▸ **GOAL OF THE EXERCISE**: Output the data below exactly, images excluded.

+-------+

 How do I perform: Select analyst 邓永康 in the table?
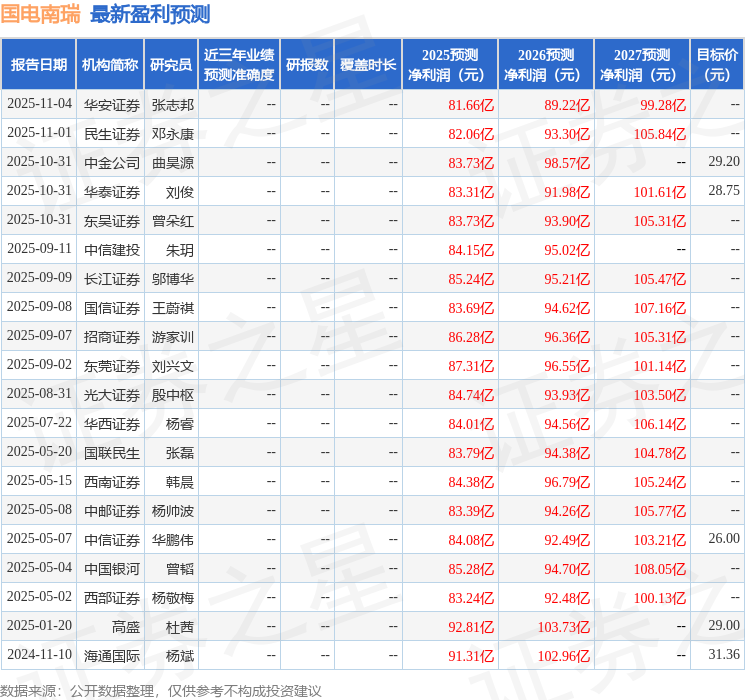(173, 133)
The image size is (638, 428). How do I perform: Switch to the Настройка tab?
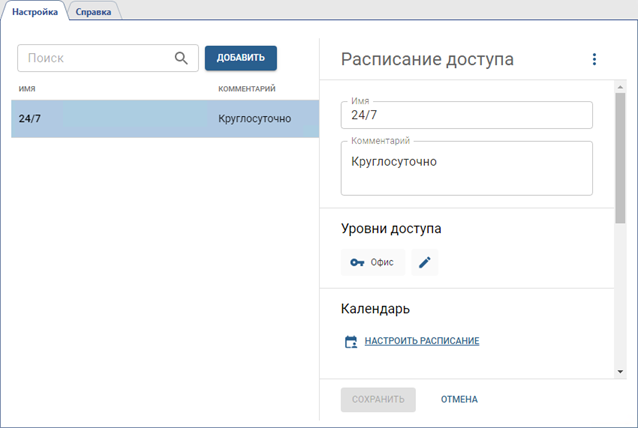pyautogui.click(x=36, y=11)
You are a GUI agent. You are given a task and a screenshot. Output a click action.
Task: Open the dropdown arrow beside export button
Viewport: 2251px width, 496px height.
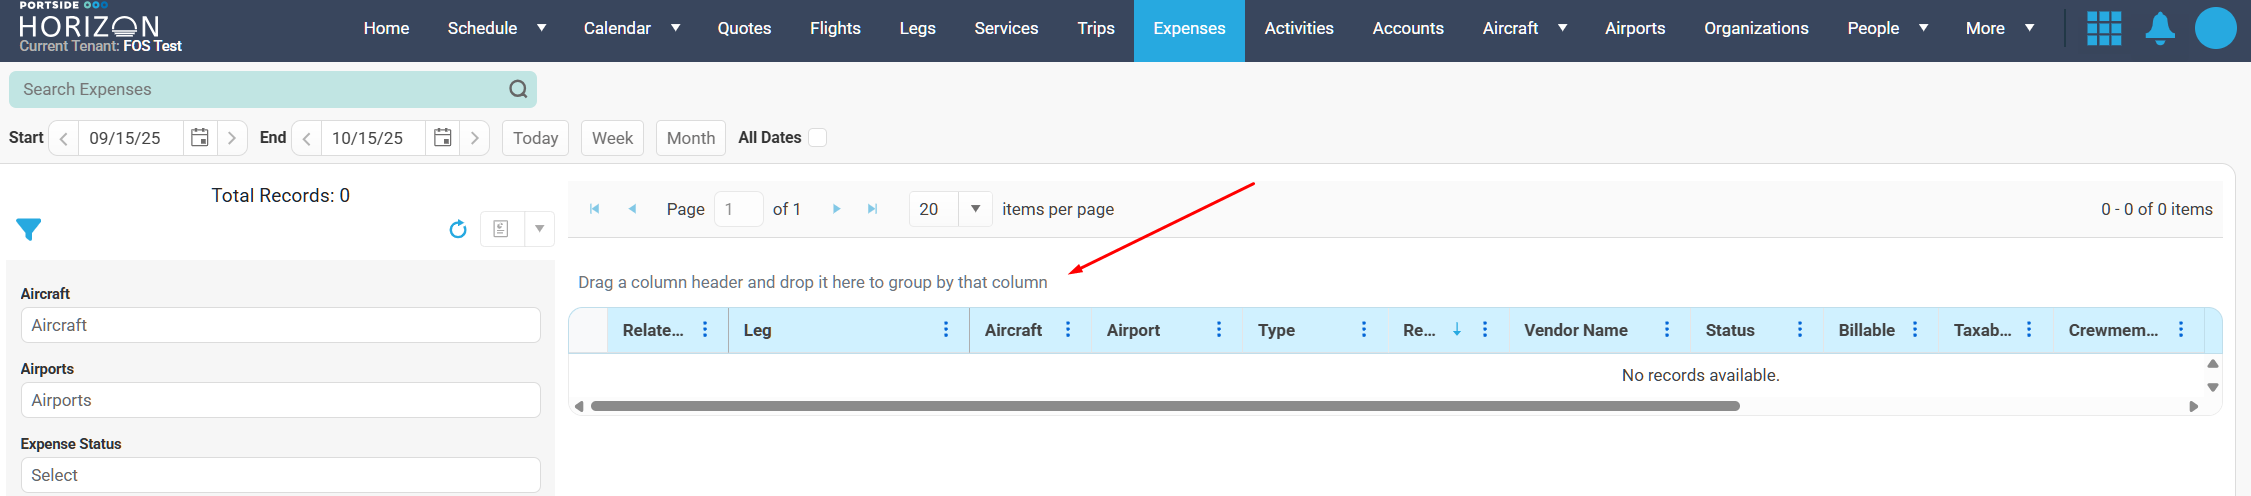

+-------+

▸ **WRITTEN ANSWER**:
 How do I perform: Select analyst 邓永康 in the table?
(173, 133)
The image size is (638, 428). How do I perform: Switch to the Настройка tab?
pyautogui.click(x=36, y=11)
You are a GUI agent. You are given a task and a screenshot. Output a click action.
Task: Open the dropdown arrow beside export button
Viewport: 2251px width, 496px height.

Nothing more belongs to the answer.